◆ **EXERCISE DESCRIPTION**: Reproduce the entries shown below only from the line with "This screenshot has width=1365, height=1044." down to the line with "You are a computer-use agent. This", keeping both end lines and copying each one exactly.

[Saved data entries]
* * *
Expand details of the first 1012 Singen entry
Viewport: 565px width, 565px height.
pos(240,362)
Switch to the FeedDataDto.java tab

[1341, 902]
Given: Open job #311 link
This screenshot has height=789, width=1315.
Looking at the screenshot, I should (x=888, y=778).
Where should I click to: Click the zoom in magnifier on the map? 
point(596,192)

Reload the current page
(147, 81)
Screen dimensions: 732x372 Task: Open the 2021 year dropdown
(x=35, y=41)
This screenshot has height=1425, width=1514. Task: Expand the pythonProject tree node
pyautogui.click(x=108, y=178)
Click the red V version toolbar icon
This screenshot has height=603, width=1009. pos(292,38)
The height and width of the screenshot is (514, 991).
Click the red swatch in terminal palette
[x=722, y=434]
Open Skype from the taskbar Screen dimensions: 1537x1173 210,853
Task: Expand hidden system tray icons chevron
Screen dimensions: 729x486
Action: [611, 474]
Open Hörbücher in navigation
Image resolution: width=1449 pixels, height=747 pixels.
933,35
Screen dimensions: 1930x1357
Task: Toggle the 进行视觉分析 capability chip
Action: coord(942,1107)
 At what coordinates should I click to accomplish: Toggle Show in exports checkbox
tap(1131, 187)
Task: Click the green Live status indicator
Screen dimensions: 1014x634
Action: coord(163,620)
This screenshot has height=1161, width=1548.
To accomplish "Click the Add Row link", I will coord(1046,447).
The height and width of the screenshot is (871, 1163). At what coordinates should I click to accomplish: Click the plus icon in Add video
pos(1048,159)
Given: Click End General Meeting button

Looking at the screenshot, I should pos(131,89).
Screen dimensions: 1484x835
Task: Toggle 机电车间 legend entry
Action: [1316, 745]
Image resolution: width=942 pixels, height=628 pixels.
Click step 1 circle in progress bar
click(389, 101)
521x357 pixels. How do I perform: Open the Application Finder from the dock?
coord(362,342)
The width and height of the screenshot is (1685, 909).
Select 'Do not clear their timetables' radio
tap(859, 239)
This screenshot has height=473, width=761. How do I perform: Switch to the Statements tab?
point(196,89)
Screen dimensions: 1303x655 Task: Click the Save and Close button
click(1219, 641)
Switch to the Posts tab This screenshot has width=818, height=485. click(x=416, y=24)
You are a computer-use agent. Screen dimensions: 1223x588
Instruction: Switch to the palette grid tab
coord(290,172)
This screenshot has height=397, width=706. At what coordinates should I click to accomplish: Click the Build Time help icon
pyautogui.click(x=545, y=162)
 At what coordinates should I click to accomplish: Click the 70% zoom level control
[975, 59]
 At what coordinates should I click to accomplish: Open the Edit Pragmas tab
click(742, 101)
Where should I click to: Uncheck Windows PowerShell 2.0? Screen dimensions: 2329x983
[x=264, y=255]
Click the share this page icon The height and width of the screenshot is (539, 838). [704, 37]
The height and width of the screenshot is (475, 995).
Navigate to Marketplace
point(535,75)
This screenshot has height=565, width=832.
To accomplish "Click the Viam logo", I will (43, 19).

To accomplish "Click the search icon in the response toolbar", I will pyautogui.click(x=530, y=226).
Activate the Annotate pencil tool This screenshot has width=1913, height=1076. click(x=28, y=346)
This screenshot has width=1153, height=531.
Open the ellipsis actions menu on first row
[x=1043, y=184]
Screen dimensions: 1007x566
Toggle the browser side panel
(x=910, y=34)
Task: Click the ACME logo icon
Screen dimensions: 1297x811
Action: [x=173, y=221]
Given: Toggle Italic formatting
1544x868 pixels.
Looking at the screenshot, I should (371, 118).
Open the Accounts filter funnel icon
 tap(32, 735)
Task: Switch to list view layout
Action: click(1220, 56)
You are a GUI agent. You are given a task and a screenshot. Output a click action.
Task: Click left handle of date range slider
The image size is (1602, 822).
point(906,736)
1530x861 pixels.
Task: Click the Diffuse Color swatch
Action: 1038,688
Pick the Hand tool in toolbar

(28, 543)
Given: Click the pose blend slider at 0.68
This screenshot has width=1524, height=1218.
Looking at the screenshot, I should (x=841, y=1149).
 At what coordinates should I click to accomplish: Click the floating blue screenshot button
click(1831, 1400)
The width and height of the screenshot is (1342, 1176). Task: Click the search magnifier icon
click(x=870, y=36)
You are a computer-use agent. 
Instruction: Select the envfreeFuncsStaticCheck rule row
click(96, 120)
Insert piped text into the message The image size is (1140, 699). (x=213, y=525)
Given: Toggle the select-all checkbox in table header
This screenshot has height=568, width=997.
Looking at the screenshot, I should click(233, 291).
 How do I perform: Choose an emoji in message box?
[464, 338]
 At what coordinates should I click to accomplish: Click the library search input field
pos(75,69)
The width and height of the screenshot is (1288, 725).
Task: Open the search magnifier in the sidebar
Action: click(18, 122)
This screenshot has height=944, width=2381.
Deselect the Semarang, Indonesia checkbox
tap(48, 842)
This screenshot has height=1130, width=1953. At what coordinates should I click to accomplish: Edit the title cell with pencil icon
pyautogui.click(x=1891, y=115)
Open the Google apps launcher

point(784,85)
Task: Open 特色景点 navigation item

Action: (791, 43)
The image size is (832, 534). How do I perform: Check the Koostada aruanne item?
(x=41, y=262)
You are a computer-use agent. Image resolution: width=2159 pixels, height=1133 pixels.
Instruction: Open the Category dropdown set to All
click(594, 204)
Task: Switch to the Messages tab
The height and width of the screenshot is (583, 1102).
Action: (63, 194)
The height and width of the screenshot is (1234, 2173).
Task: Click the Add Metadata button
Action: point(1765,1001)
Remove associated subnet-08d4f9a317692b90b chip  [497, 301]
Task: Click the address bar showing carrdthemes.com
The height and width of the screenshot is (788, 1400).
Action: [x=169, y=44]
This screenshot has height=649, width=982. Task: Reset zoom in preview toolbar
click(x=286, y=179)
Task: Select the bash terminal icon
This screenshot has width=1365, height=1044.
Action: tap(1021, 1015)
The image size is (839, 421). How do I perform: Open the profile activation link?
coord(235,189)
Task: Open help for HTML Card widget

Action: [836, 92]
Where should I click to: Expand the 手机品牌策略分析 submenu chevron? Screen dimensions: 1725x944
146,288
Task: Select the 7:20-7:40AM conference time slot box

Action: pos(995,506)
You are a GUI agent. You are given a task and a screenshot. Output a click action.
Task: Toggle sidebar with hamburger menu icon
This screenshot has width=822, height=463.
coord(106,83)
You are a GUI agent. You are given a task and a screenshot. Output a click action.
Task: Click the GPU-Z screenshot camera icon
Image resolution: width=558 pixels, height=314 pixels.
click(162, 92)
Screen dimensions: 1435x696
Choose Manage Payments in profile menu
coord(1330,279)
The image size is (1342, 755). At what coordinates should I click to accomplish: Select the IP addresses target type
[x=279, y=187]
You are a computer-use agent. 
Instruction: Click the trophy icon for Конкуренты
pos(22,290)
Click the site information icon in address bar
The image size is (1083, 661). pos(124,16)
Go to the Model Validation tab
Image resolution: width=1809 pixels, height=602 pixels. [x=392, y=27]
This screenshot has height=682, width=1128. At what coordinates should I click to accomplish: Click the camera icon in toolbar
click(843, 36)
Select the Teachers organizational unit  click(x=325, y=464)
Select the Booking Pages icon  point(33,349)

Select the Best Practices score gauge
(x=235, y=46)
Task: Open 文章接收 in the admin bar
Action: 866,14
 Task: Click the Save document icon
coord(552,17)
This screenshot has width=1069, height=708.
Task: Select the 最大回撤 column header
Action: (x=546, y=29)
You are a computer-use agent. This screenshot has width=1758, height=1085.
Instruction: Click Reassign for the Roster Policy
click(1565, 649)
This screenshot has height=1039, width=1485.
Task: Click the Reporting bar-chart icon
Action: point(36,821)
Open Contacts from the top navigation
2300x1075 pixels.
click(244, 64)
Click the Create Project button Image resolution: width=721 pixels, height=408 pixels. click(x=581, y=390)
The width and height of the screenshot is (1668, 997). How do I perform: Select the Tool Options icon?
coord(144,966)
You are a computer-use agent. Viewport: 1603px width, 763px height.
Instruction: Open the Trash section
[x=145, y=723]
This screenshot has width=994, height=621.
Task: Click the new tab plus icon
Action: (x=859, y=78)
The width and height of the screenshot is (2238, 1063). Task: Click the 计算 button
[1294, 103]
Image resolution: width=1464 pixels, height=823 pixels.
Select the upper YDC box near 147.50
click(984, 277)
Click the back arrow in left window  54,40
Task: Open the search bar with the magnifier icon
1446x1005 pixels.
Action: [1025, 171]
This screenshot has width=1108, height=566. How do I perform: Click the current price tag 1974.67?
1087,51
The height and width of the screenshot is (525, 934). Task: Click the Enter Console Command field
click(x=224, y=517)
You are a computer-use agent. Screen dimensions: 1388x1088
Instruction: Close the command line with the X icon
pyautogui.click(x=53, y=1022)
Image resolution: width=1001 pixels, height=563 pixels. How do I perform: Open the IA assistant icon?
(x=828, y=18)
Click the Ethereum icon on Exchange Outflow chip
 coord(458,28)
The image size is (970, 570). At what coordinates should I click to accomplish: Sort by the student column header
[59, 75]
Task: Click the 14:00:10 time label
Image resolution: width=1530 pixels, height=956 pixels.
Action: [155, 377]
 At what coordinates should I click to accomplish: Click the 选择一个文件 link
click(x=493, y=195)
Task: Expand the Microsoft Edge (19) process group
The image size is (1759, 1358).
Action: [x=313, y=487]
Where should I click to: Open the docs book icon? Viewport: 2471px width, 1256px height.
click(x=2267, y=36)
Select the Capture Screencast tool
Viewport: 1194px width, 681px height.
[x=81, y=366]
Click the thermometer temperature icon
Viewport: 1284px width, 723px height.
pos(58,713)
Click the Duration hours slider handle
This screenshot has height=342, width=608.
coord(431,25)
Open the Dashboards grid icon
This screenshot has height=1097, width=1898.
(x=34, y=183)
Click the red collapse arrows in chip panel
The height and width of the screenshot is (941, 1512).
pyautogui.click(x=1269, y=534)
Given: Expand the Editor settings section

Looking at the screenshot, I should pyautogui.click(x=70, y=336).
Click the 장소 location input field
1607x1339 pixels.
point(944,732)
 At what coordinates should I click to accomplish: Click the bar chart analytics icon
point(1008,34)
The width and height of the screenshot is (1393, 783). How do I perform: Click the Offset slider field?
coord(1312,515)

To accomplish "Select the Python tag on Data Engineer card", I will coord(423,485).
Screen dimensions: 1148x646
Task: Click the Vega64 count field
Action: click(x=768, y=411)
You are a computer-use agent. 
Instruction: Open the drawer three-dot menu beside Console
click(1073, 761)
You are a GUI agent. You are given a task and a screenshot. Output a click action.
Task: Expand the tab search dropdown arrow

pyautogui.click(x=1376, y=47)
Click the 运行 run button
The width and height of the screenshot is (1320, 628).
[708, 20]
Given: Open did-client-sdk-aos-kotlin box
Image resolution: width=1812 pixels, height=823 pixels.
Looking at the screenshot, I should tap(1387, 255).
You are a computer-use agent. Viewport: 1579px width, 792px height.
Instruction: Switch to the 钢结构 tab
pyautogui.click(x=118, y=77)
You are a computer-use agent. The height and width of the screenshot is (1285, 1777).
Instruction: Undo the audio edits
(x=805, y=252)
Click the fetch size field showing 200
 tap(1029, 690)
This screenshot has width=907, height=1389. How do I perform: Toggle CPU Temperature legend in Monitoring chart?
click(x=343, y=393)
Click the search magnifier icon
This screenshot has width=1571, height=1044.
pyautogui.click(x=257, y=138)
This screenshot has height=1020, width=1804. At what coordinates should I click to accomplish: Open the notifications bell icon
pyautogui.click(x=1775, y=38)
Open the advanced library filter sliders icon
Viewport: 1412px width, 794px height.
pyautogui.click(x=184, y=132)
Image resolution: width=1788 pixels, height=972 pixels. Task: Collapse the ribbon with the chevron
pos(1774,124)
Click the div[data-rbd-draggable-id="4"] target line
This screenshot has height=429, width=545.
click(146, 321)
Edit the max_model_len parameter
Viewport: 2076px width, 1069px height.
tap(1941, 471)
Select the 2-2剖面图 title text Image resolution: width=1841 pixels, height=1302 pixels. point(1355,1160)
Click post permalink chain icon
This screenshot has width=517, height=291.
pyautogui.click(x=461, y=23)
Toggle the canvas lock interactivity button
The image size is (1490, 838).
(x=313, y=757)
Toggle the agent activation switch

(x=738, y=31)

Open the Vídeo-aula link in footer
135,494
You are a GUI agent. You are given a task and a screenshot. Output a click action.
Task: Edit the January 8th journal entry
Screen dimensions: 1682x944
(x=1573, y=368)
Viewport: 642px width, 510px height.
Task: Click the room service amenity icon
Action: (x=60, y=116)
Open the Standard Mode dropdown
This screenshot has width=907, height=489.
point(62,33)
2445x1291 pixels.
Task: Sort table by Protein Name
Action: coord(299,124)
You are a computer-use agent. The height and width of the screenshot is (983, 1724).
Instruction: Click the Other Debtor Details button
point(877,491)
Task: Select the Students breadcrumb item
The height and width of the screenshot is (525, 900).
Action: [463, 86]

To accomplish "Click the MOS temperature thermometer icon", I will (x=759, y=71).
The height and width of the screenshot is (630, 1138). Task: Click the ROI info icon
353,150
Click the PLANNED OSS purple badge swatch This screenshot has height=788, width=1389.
* * *
◆ **SOLUTION TO THIS TASK**:
This screenshot has width=1365, height=1044.
Action: tap(1021, 1015)
The image size is (839, 421). How do I perform: Open the profile activation link?
coord(235,189)
Task: Open help for HTML Card widget

Action: [836, 92]
Where should I click to: Expand the 手机品牌策略分析 submenu chevron? Screen dimensions: 1725x944
146,288
Task: Select the 7:20-7:40AM conference time slot box

Action: pos(995,506)
You are a GUI agent. You are given a task and a screenshot. Output a click action.
Task: Toggle sidebar with hamburger menu icon
This screenshot has width=822, height=463.
coord(106,83)
You are a GUI agent. You are given a task and a screenshot. Output a click action.
Task: Click the GPU-Z screenshot camera icon
Image resolution: width=558 pixels, height=314 pixels.
click(162, 92)
Screen dimensions: 1435x696
Choose Manage Payments in profile menu
coord(1330,279)
The image size is (1342, 755). At what coordinates should I click to accomplish: Select the IP addresses target type
[x=279, y=187]
You are a computer-use agent. 
Instruction: Click the trophy icon for Конкуренты
pos(22,290)
Click the site information icon in address bar
The image size is (1083, 661). pos(124,16)
Go to the Model Validation tab
Image resolution: width=1809 pixels, height=602 pixels. [x=392, y=27]
This screenshot has height=682, width=1128. At what coordinates should I click to accomplish: Click the camera icon in toolbar
click(843, 36)
Select the Teachers organizational unit  click(x=325, y=464)
Select the Booking Pages icon  point(33,349)

Select the Best Practices score gauge
(x=235, y=46)
Task: Open 文章接收 in the admin bar
Action: 866,14
 Task: Click the Save document icon
coord(552,17)
This screenshot has width=1069, height=708.
Task: Select the 最大回撤 column header
Action: (x=546, y=29)
You are a computer-use agent. This screenshot has width=1758, height=1085.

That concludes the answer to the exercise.